(Your objective) Repeat the data word for word, excluding every picture.

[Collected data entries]
· · · · ·

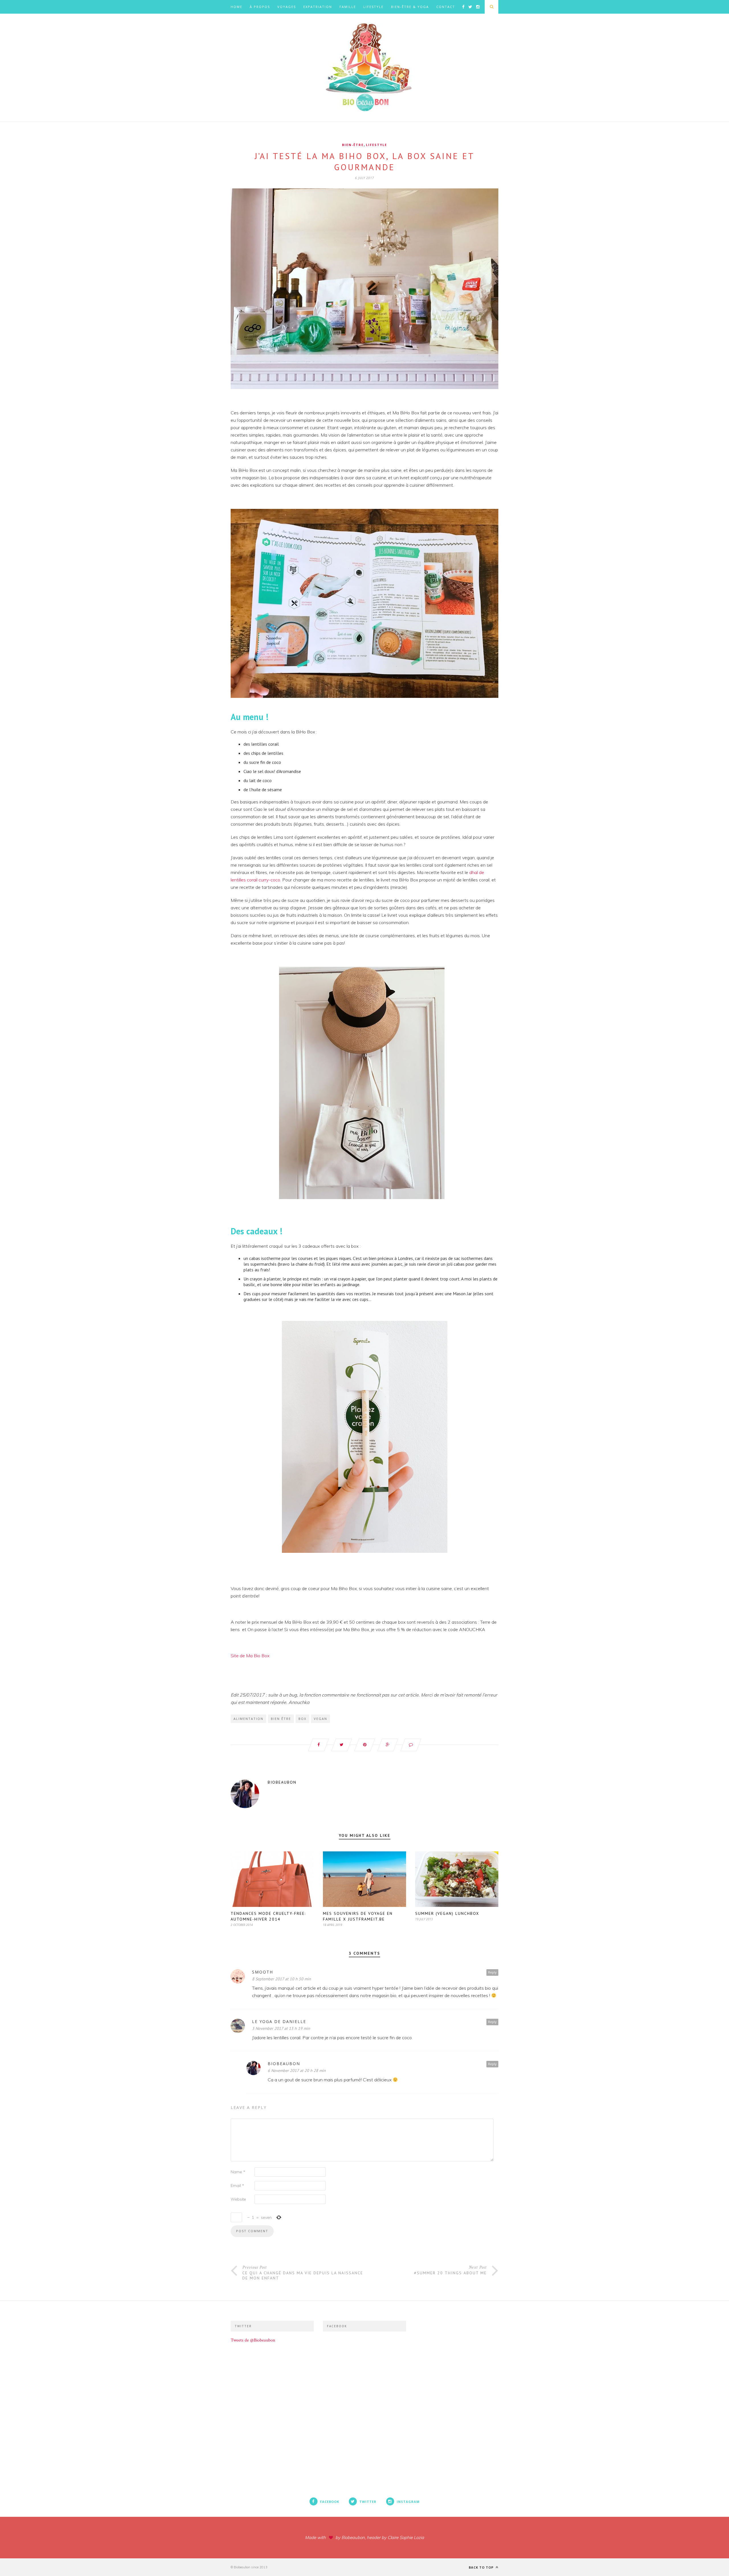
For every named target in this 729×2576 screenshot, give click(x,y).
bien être (281, 1718)
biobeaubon (282, 1782)
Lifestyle (373, 7)
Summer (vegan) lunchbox (447, 1913)
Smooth (262, 1972)
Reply (492, 1972)
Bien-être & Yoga (410, 7)
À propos (260, 7)
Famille (347, 7)
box (302, 1718)
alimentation (248, 1718)
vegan (320, 1718)
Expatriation (317, 7)
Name (238, 2171)
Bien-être (353, 145)
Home (236, 7)
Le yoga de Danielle (279, 2021)
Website (238, 2199)
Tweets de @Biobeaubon (253, 2340)
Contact (445, 7)
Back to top (482, 2567)
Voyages (286, 7)
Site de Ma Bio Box (250, 1655)
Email (237, 2185)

· · · · ·

(Task answer)
For every named target in this 729×2576 screenshot, give click(x,y).
bien être (281, 1718)
biobeaubon (282, 1782)
Lifestyle (373, 7)
Summer (vegan) lunchbox (447, 1913)
Smooth (262, 1972)
Reply (492, 1972)
Bien-être & Yoga (410, 7)
À propos (260, 7)
Famille (347, 7)
box (302, 1718)
alimentation (248, 1718)
vegan (320, 1718)
Expatriation (317, 7)
Name (238, 2171)
Bien-être (353, 145)
Home (236, 7)
Le yoga de Danielle (279, 2021)
Website (238, 2199)
Tweets de @Biobeaubon (253, 2340)
Contact (445, 7)
Back to top (482, 2567)
Voyages (286, 7)
Site de Ma Bio Box (250, 1655)
Email (237, 2185)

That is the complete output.